━━━ Given information

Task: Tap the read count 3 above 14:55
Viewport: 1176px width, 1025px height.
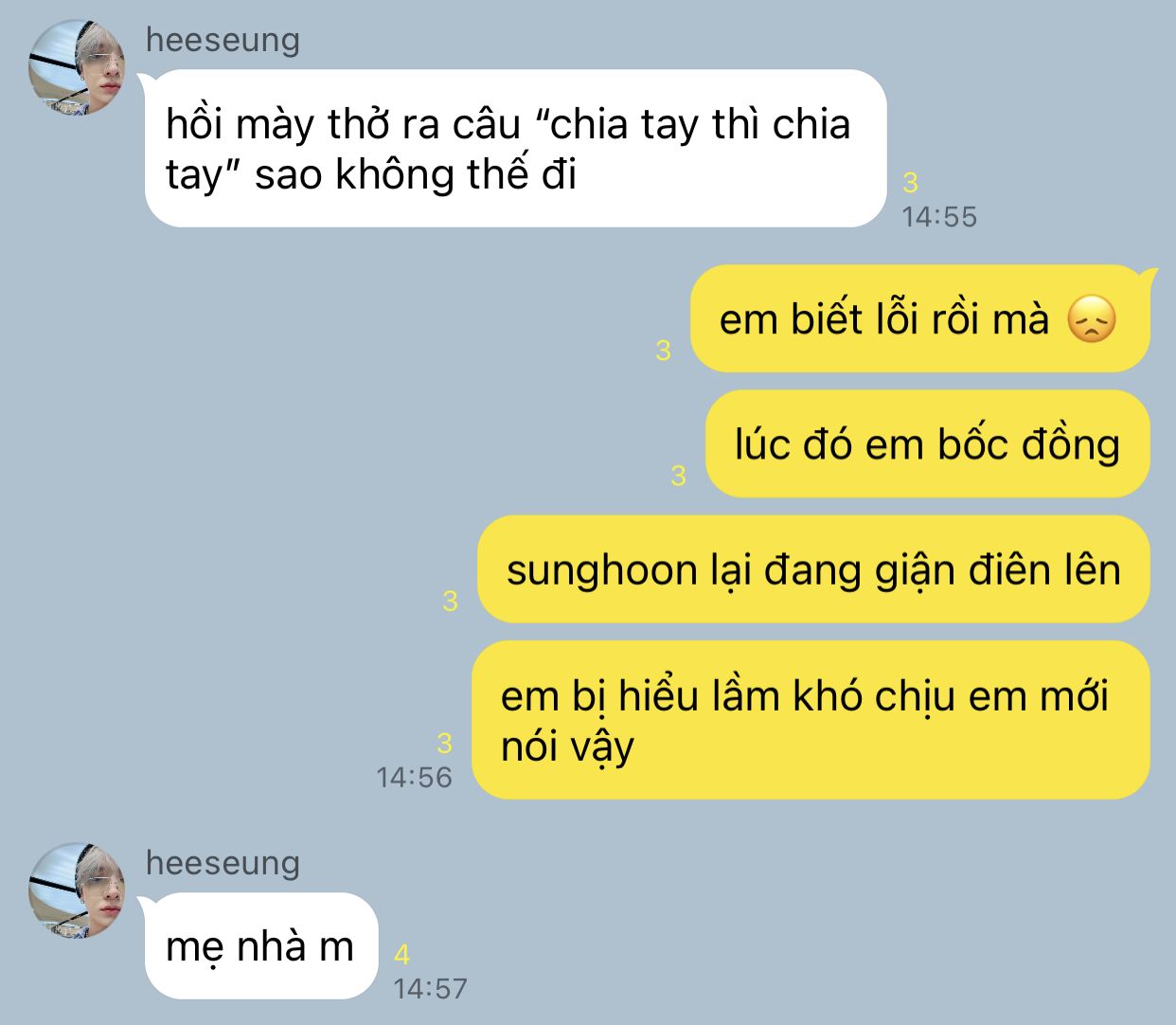Action: (x=911, y=182)
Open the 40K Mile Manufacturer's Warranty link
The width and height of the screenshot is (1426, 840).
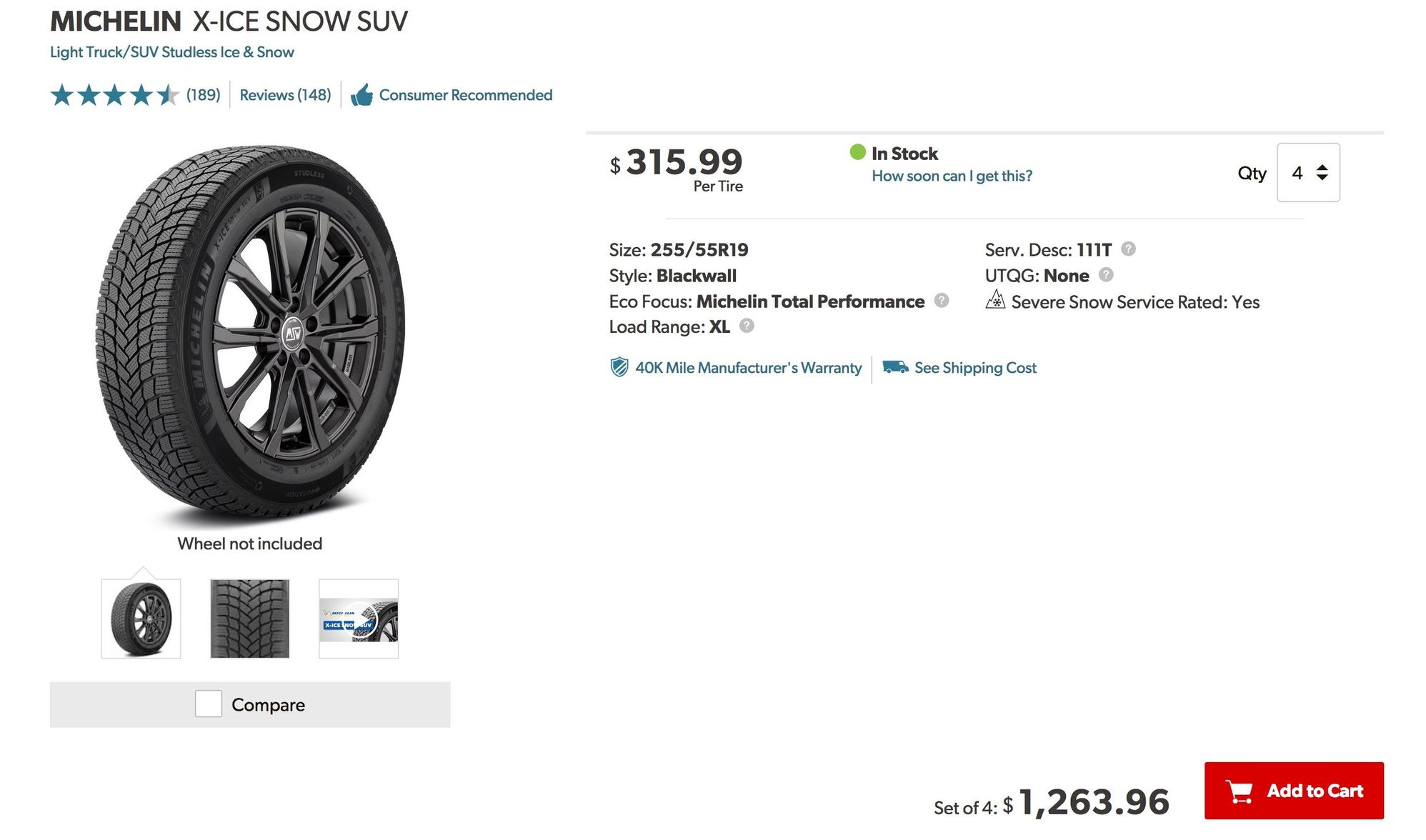pos(748,368)
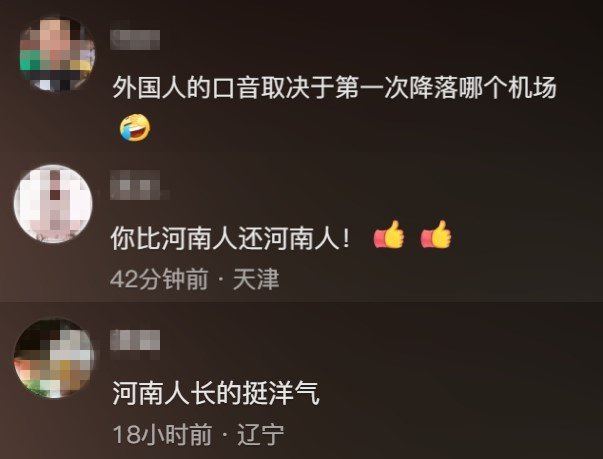
Task: Click the word 洋气 in third comment
Action: (294, 393)
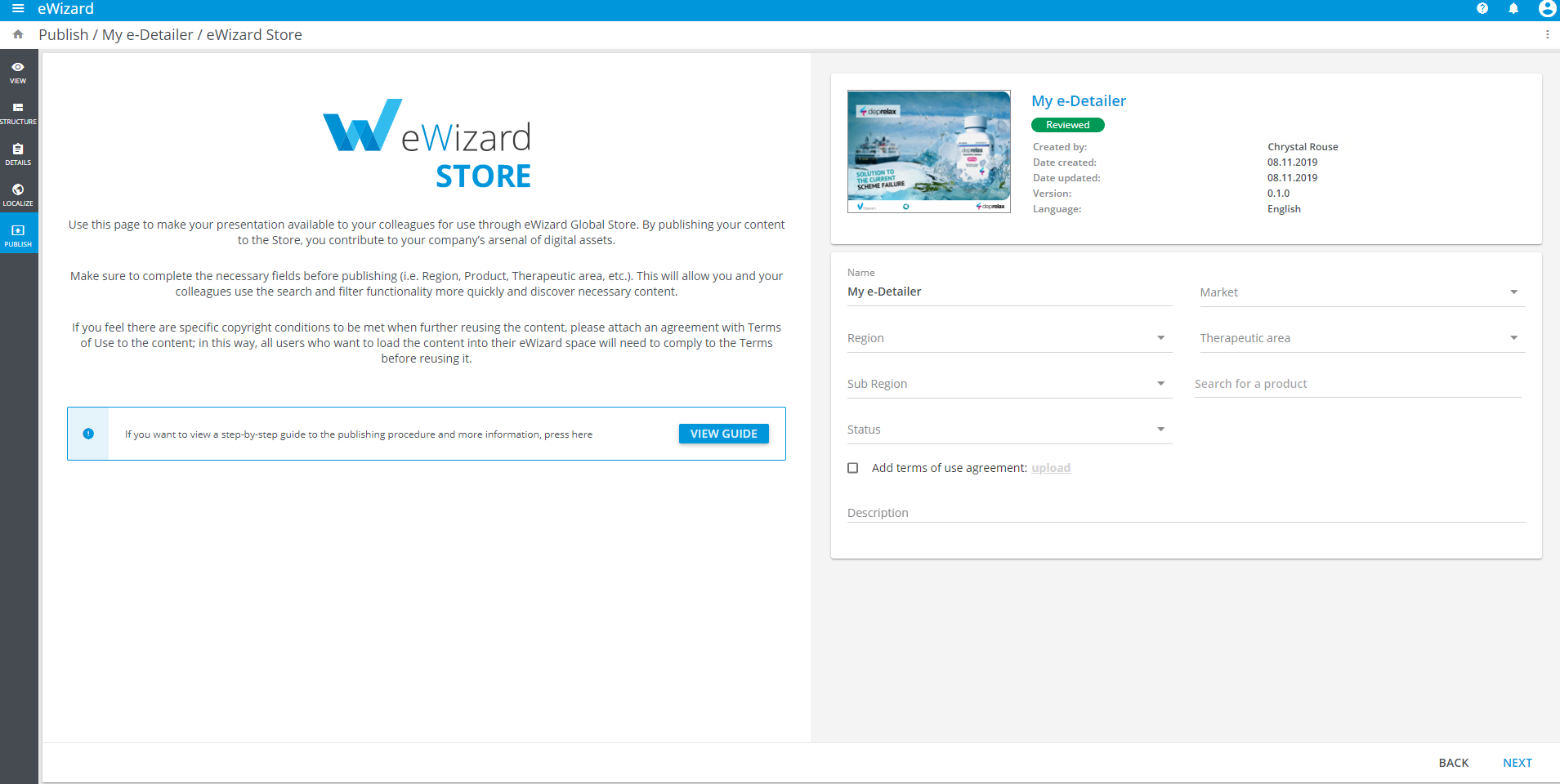
Task: Open the hamburger menu next to eWizard
Action: 18,9
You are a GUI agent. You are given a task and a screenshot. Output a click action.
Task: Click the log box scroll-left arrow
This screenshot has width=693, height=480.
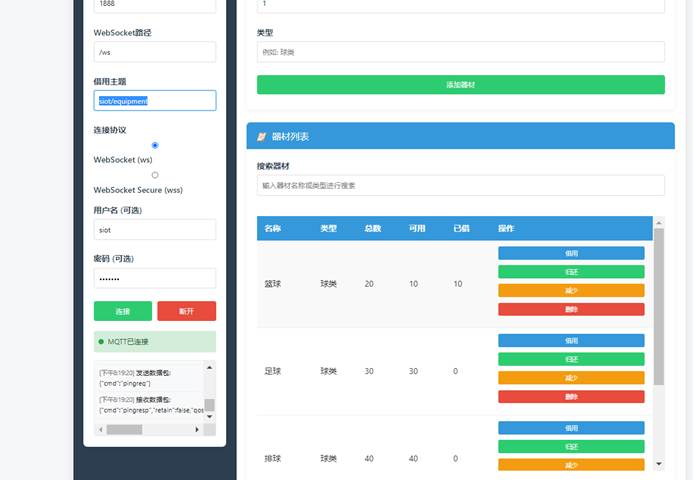pyautogui.click(x=98, y=429)
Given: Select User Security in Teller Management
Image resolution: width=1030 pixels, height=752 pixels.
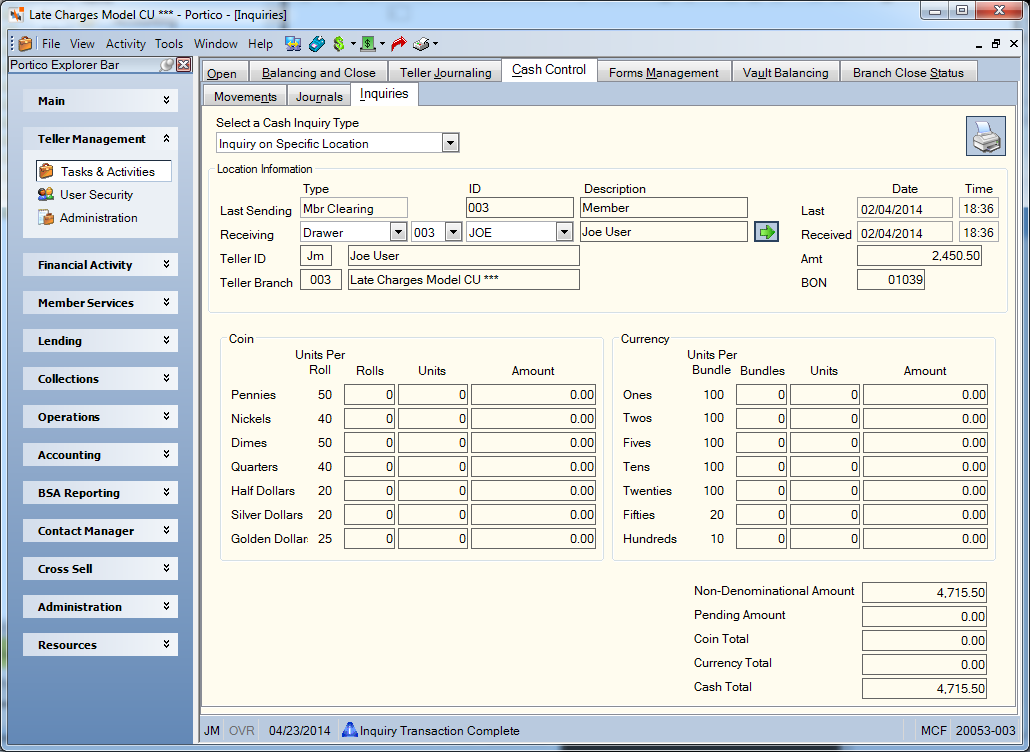Looking at the screenshot, I should (x=96, y=194).
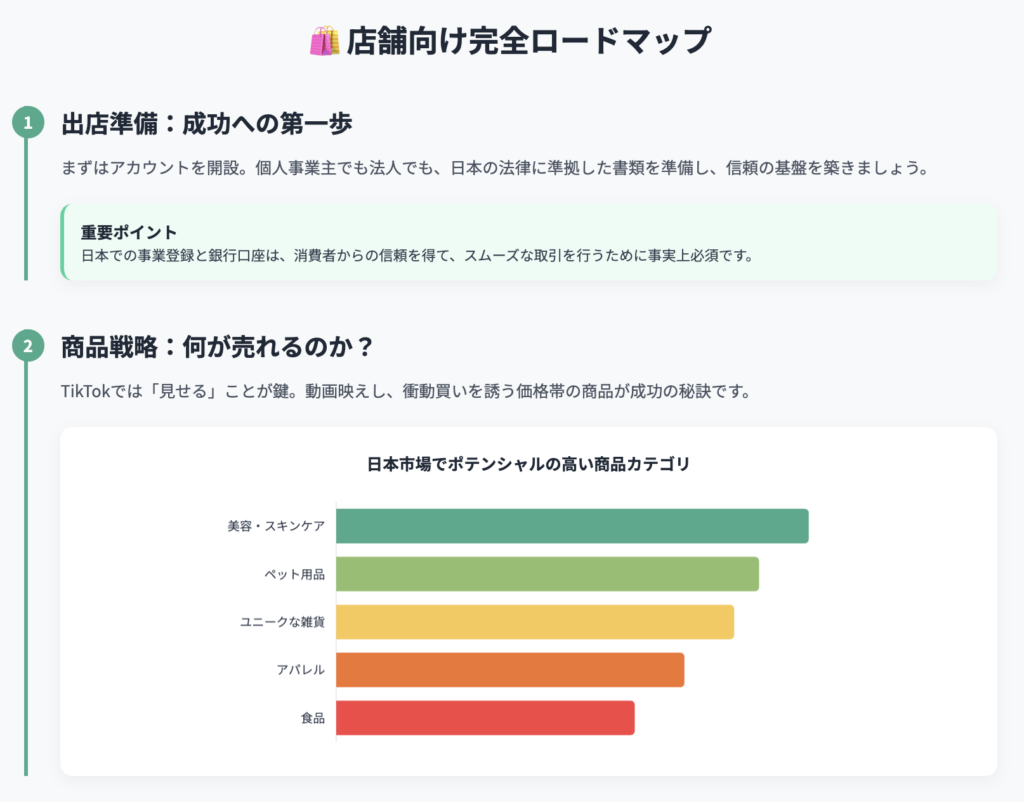1024x802 pixels.
Task: Click the orange アパレル bar
Action: pyautogui.click(x=509, y=670)
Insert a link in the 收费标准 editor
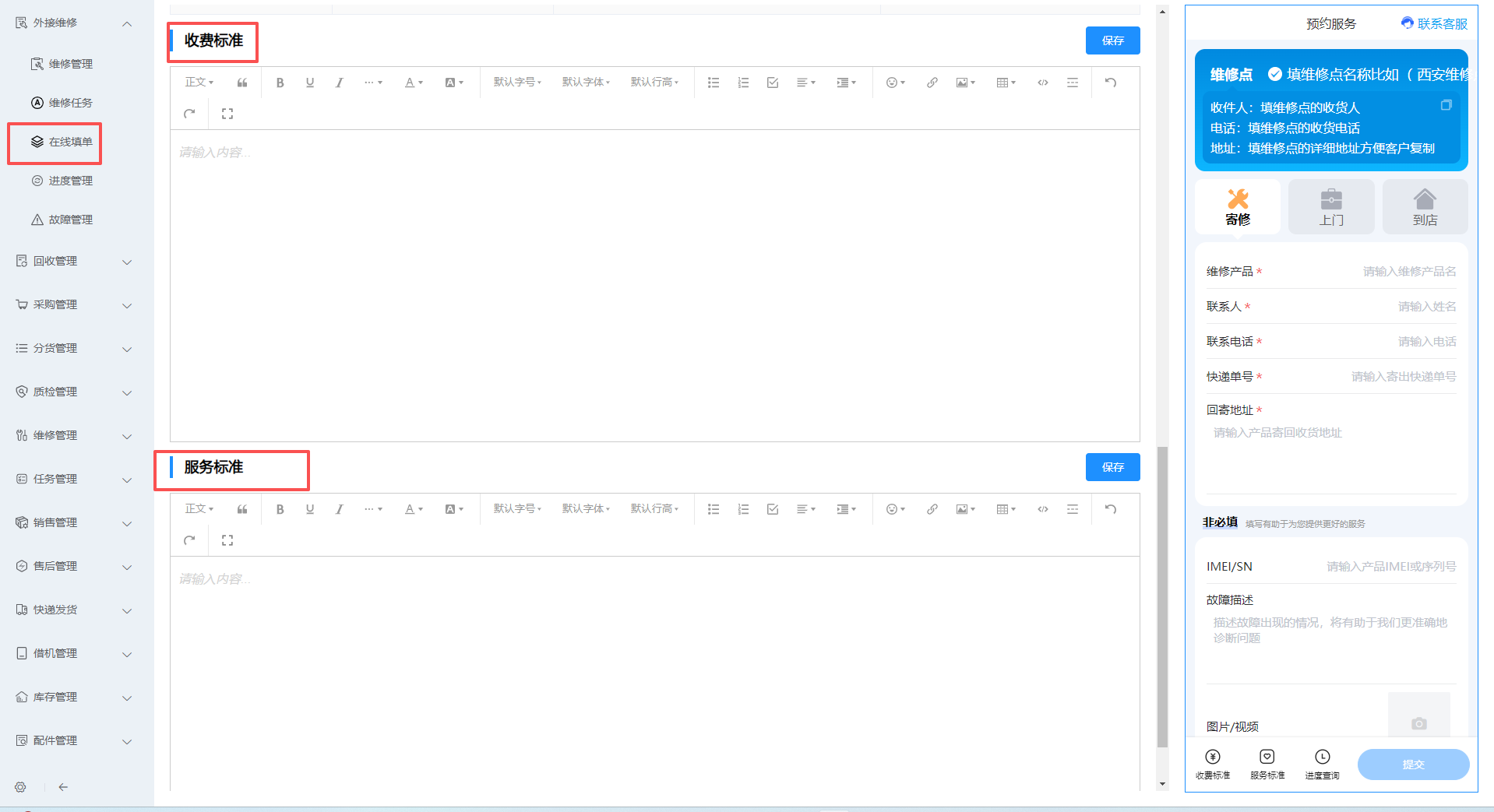Image resolution: width=1494 pixels, height=812 pixels. 932,83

━━━━━━

All entries should be restated word for word; no images belong in the copy.

Solution to this exercise =>
Task: Tap the read count 3 above 14:55
Viewport: 1176px width, 1025px height.
Action: (x=911, y=182)
Open the 40K Mile Manufacturer's Warranty link
The width and height of the screenshot is (1426, 840).
pos(748,368)
Task: Click the word 洋气 in third comment
Action: (294, 393)
Task: Open the hamburger menu next to eWizard
Action: 18,9
You are a GUI agent. You are given a task and a screenshot. Output a click action.
Task: Click the log box scroll-left arrow
This screenshot has width=693, height=480.
pyautogui.click(x=98, y=429)
Given: Select User Security in Teller Management
Image resolution: width=1030 pixels, height=752 pixels.
Looking at the screenshot, I should (x=96, y=194).
1024x802 pixels.
Task: Click the orange アパレル bar
Action: pyautogui.click(x=509, y=670)
Insert a link in the 收费标准 editor
Image resolution: width=1494 pixels, height=812 pixels. 932,83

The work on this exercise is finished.